Ce message, je l'avais prévu pour la jeunesse de Guinée à la
faveur de la semaine du numérique qui s'est tenue du 16 au 21 mai
2016. Je n'ai pas pu en fin de compte faire le déplacement pour
communier avec cette jeunesse , valeur de l'Afrique, qui est
aujourd'hui en train d'inventer ses propres usages du numérique. J'ai donc décidé de publier ce message sur mon blog.

Du manifeste GNU au Logiciel Libre ...
Entre 1983 et 1985, le Docteur Richard Stallman, consignait dans le
manifeste du GNU, son projet de développer un système
d'exploitation de type Unix, dont le code source serait ouvert.
Il a publiquement exposé ses motivations en ces termes : « Je
considère comme règle d’or mon devoir de partager un programme
que j’aime avec les autres gens qui l’aiment. Les éditeurs de
logiciels veulent diviser et conquérir les utilisateurs, interdisant
à chacun de partager avec les autres. Je refuse de rompre la
solidarité. Je ne peux pas, en mon âme et conscience, signer un
accord de non-divulgation ou une licence de logiciels. […] Pour
continuer à utiliser les ordinateurs en accord avec ma conscience,
j’ai décidé de rassembler un ensemble suffisant de logiciels
libres pour me débrouiller sans logiciels non libres. »
Aujourd'hui, le mouvement du logiciel libre à dépasser les
frontières de la ville de Richard Stallman, avec des
communautés de contributeurs dont le savoir et les savoir-faire
continuent d'adresser des problématiques spécifiques dans le monde.
Utiliser le logiciel pour tous les usages, étudier son
fonctionnement, le modifier tout en l'adaptant à nos usages et le
redistribuer à toute la communauté sont les fondements du logiciel
libre qui réinstalle l'utilisateur au cœur de l'informatique.
Nous entrons ainsi dans une nouvelle ère, celle de l'informatique
qui ne s'impose pas à l'utilisateur, ni aux collectivités encore
moins à la culture des peuples. Nous écrivons en lettres d'or
l'histoire de l'informatique et en général du numérique qui
répond de manière profonde à des besoins de développement et
d'innovation inclusifs. Nous parlons désormais de l'informatique
qui s'adapte et s'adopte.

(Re)Humanisons notre informatique pour la Guinée et pour
l'Afrique
Il donc temps que nous (re)humanisons l'informatique et
(re)solidarisons les peuples par le numérique, afin de répondre
aux questions des africains par les africains et cela en Afrique avec
des compétences africaines.

──────────────────────────────

## SÉRIE DE CONSIGNES
A. Extrais du texte sur le logiciel libre le passage qui va de "Ce message, je" à "source serait ouvert.".
B. Traduis en anglais cette phrase du texte sur le logiciel libre : « Utiliser le logiciel pour tous les usages, étudier son fonctionnement, le modifier tout en l'adaptant à nos usages et le redistribuer à toute la communauté sont les fondements du logiciel libre qui réinstalle l'utilisateur au cœur de l'informatique. »

## DONNÉES ENREGISTRÉES

──────────────────────────────

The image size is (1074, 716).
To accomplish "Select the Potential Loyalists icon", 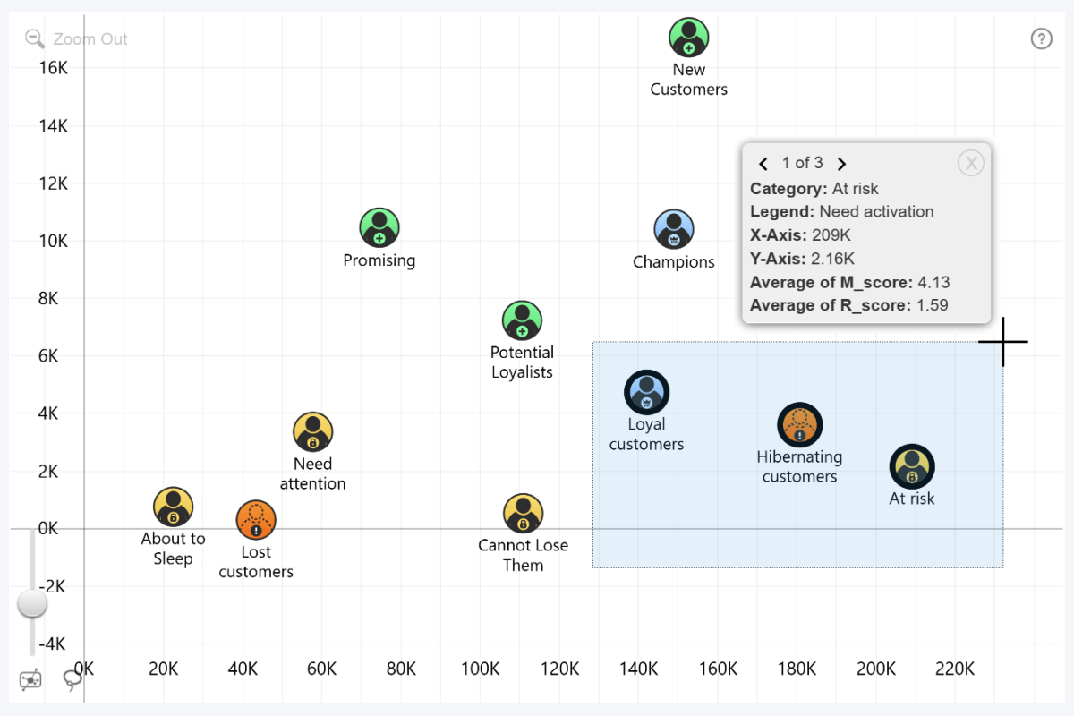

──────────────────────────────

## CORRIGÉ DE L'EXERCICE
A.
Ce message, je l'avais prévu pour la jeunesse de Guinée à la
faveur de la semaine du numérique qui s'est tenue du 16 au 21 mai
2016. Je n'ai pas pu en fin de compte faire le déplacement pour
communier avec cette jeunesse , valeur de l'Afrique, qui est
aujourd'hui en train d'inventer ses propres usages du numérique. J'ai donc décidé de publier ce message sur mon blog.

Du manifeste GNU au Logiciel Libre ...
Entre 1983 et 1985, le Docteur Richard Stallman, consignait dans le
manifeste du GNU, son projet de développer un système
d'exploitation de type Unix, dont le code source serait ouvert.

B. Using software for any purpose, studying how it works, modifying it while adapting it to our needs, and redistributing it to the whole community are the foundations of free software, which puts the user back at the heart of computing.